Can an intervention delivered by text messages targetting safer sex behaviours be acceptable to young people and effective?
Problem
The prevalence of genital chlamydia and gonorrhoea is high among young people aged 16-24 in the UK. Long-term adverse health effects include sub-fertility and ectopic pregnancy, particularly among those with repeated infections, . It is estimated that 20-30% of young people diagnosed with chlamydia and about 10% of those diagnosed with gonorhoea are reinfected within a year. Stigma and shame associated with being diagnosed with an STI make it hard for people to notify partners. Exisitng e-health interventions can be prone to few people receiving the whole intervention. Our systematic review shows that existing interventions delivered by mobile phone targetting safer sex behaviours have not attempted to support people in notifying partners or evaluated the effects of interventions on objective outcomes. We aimed to develop an acceptable intervention informed by behavioural theory, expert and user views. We are currently conducting a RCT to evaluate its effects on the cumulative incidence of chlamydia and gonorhhoea at one year.
Approach
A mixed methods design. Identification of barriers to safer sex; coding the content of existing effective face-to-face interventions; selection of behaviour change functions and techniques; focus groups discussions; survey and telephone interviews.Setting: Community Sexual and Reproductive Health ServicesParticipants: 89 focus group participants, 100 survey participants, 8 telephone interview participants aged 16-24 recruited from sexual health services in SE London, rural Cambridgeshire and Manchester. Pilot trial with 200 participantsOutcomes: Participants’ preferences for and views of the intervention reported in focus group discussions and interviews. Survey participant scores regarding messages: relevant/unsure/not relevant, whether any messages were hard to understand or disliked. The proportion of recipients receiving the intervention.
Findings
We designed the messages to be educational and enabling and to address evidence based barriers to safer sex behaviours. Preferences revealed in the focus groups related to the tone (non-judgemental, credible and friendly, non-patronising), style (short, positive, offering practical information and support, realistic, non-didactic), language and punctuation of the messages. We adapted some behaviour change techniques.
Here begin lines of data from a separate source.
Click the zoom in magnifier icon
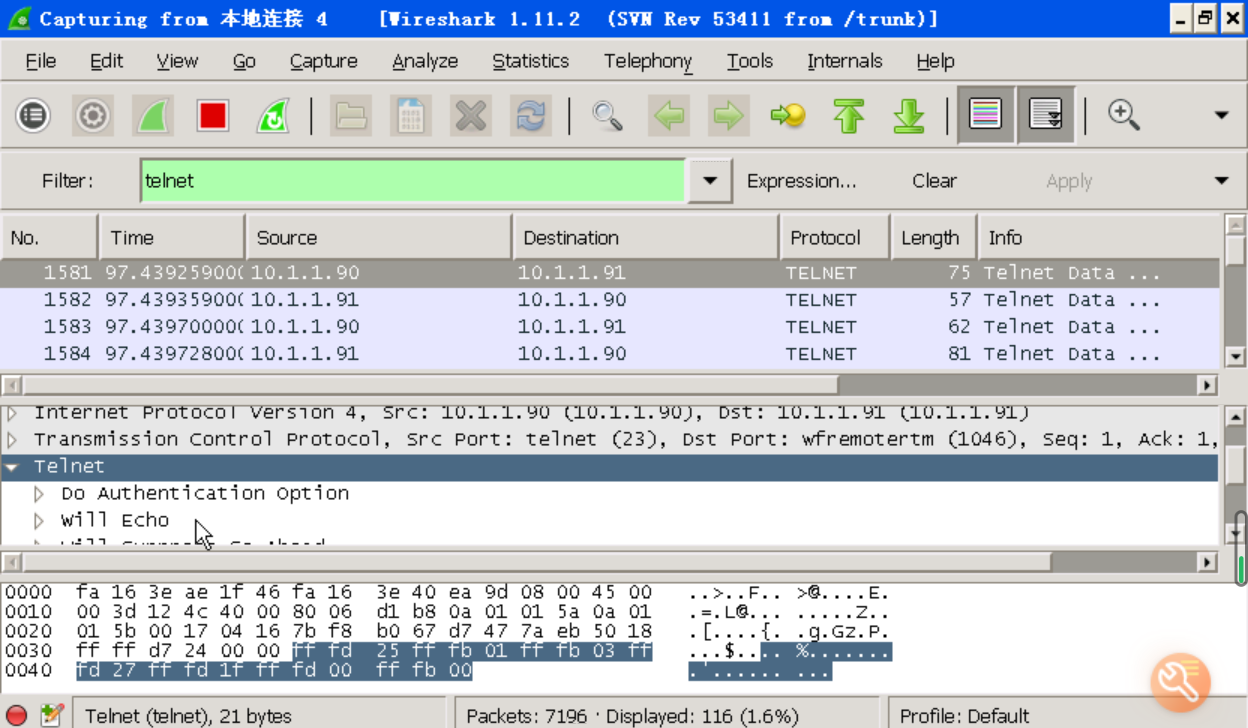1248x728 pixels. (x=1124, y=116)
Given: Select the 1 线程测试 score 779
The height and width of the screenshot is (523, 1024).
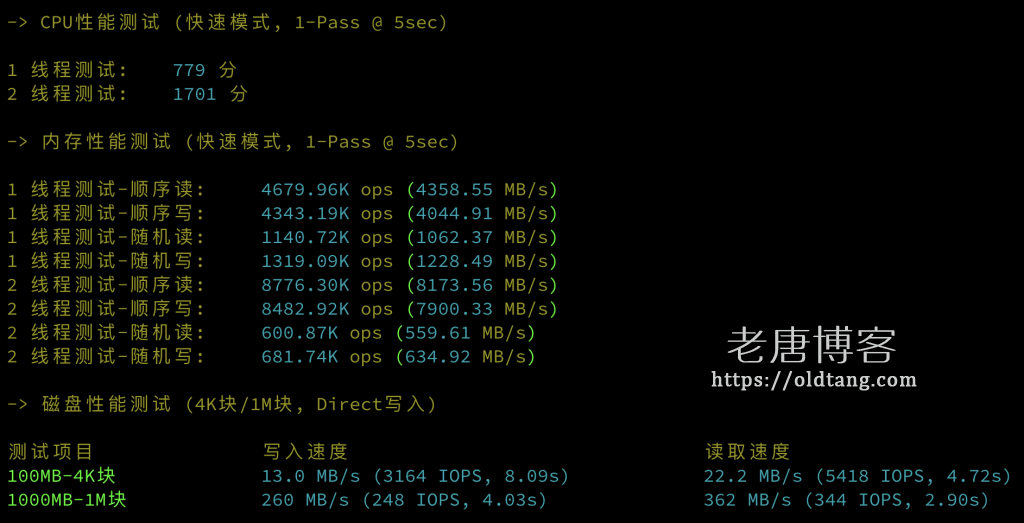Looking at the screenshot, I should (189, 70).
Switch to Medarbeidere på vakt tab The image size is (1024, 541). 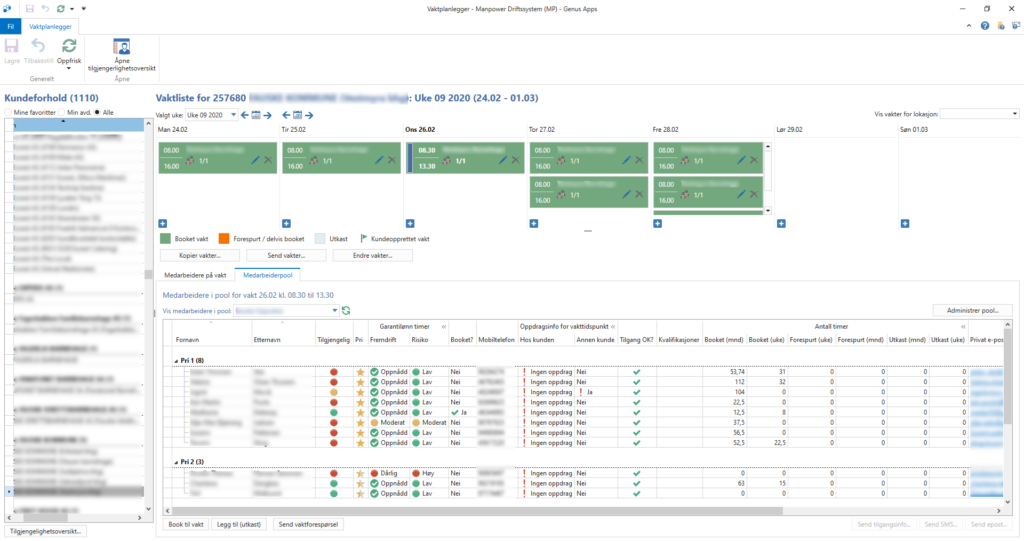tap(194, 274)
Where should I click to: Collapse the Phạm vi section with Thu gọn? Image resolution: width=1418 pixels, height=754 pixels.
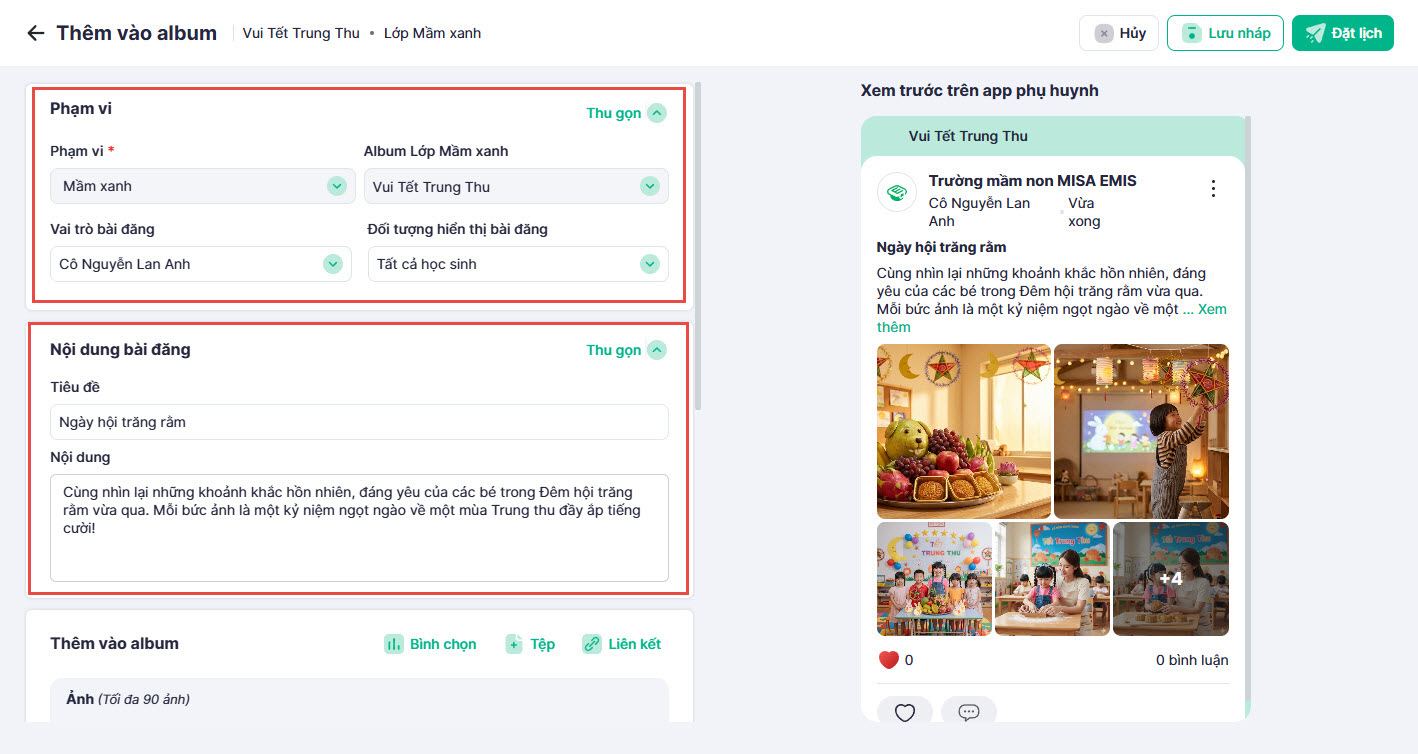click(x=625, y=113)
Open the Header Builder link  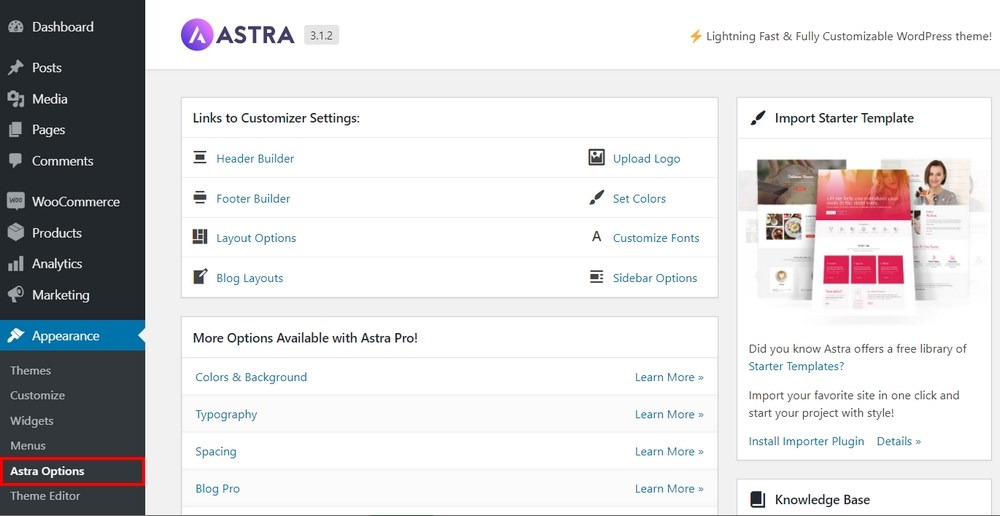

Survey feedback indicated that messages were liked and easy to understand. Feedback after receiving the text messages was that the content, frequency and duration of the intervention was acceptable and that the intervention helped participants talk to partners about being diagnosed with an STI and negotiate condom use. In our pilot trial 84% of participants in the intervention group opted to receive the whole intervention.
Consequences
It was feasible to develop an intervention delivered by text message that is acceptable to young people. Most recipients opted to receive the whole intervention. The effectiveness of the intervention on cumulative incidence of clamydia and gonorrhoea is being evaluated in a randomised controlled trial funded by the NIHR with 5000 young people diagnosed with chlamydia, gonhorhea or NSU. The first 1000 participants have been recruited.